Can listening to your favourite track benefit your performance? Vast amounts of scientific research says yes! James Witts explains further…
Running to music, a podcast or audiobook is something many of us do, enjoying the audio accompaniment and blocking out the urban hum. But are there performance benefits to training to the beat? According to myriad studies, yes.
Improve your pacing
Take research out of the Netherlands by Robert Jan Bood, who showed that triathletes and runners can enjoy better pacing strategies if they choose the right song at the right musical cadence to match their optimum striding cadence.
This sounds a deep-dig task to isolate songs that suit your specific cadence but it’s broader than that with songs exceeding 120 beats per minute (bpm) recommended for high-intensity workouts and less than that for lower, high-volume efforts.

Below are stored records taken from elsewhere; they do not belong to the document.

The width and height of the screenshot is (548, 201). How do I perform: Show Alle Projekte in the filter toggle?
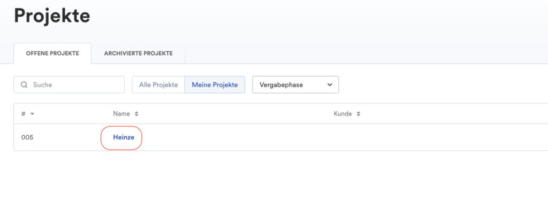tap(158, 85)
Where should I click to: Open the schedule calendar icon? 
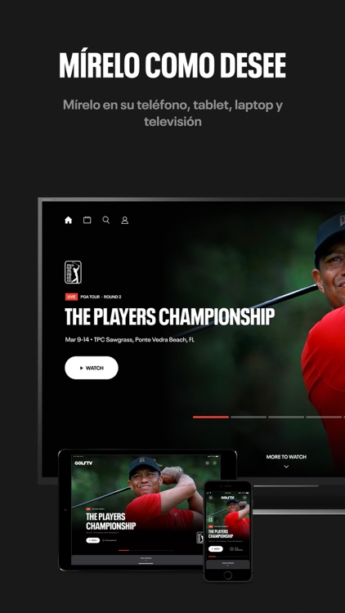[87, 220]
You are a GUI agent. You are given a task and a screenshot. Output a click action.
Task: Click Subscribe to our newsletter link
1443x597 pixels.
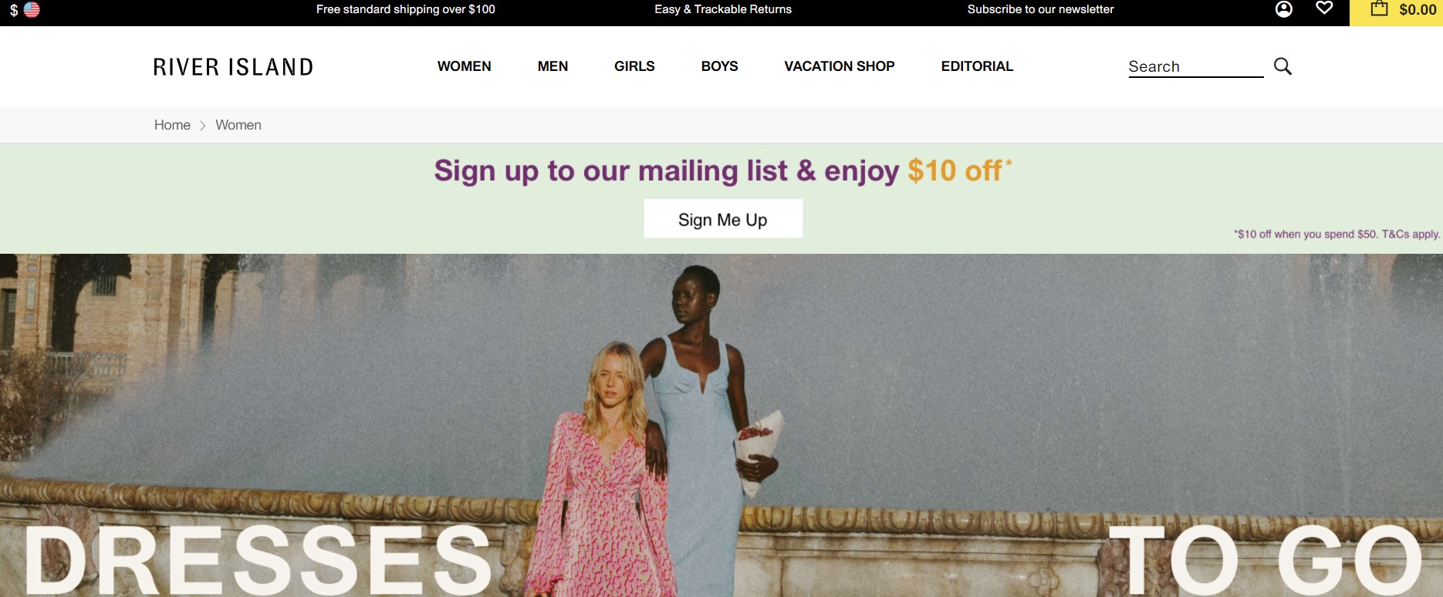click(x=1040, y=9)
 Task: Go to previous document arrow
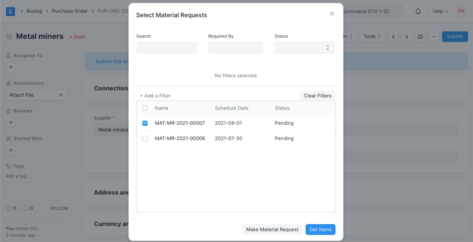[394, 36]
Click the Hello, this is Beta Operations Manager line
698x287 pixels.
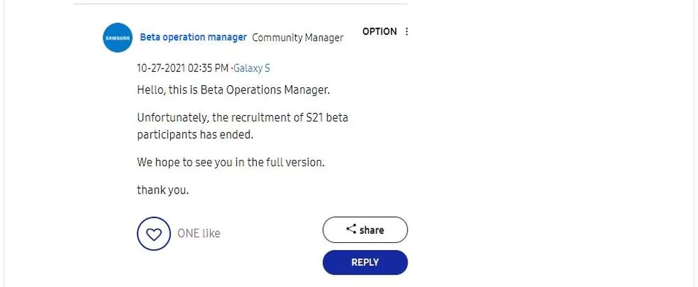click(x=233, y=90)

Run legend Haile Gebrselassie famously synced his run pace to the ground-breaking Scatman by Scatman John.
Make exercise feel easier
Music’s also been linked with getting you pumped up, elevating your feelings of joy and sending you into an optimum mindset to run hard and strong. (Just don’t get too carried away by your big beats or you’ll hit the wall.)
Finally, there’s research that shows music makes exercise feel easier. That’s because music creates a mood of excitement and joy.
In turn, negative physical aspects of exertion, like fatigue and tension, are alleviated and you feel like you can keep going when normally you might not.
This distraction technique, of course, is a double-edged sword as that can raise safety issues.
That’s why it’s clearly hard to recommend listening to music while cycling, especially in the urban environment. Indoors, though, crank it up to 11 and pedal on.
Choose the right headphones
When it comes to running safely, there are several easy wins. The first is obvious: avoid noise-cancelling headphones.
A better option is something like the Aeropex headphones from Aftershokz, whose bone-conduction technology delivers music through your cheeks to keep your ears on alert for surrounding sounds.
That said, they’re not perfect as you have to raise the volume through heavy background noise, which can be distracting. They’re also not great for listening to the spoken word.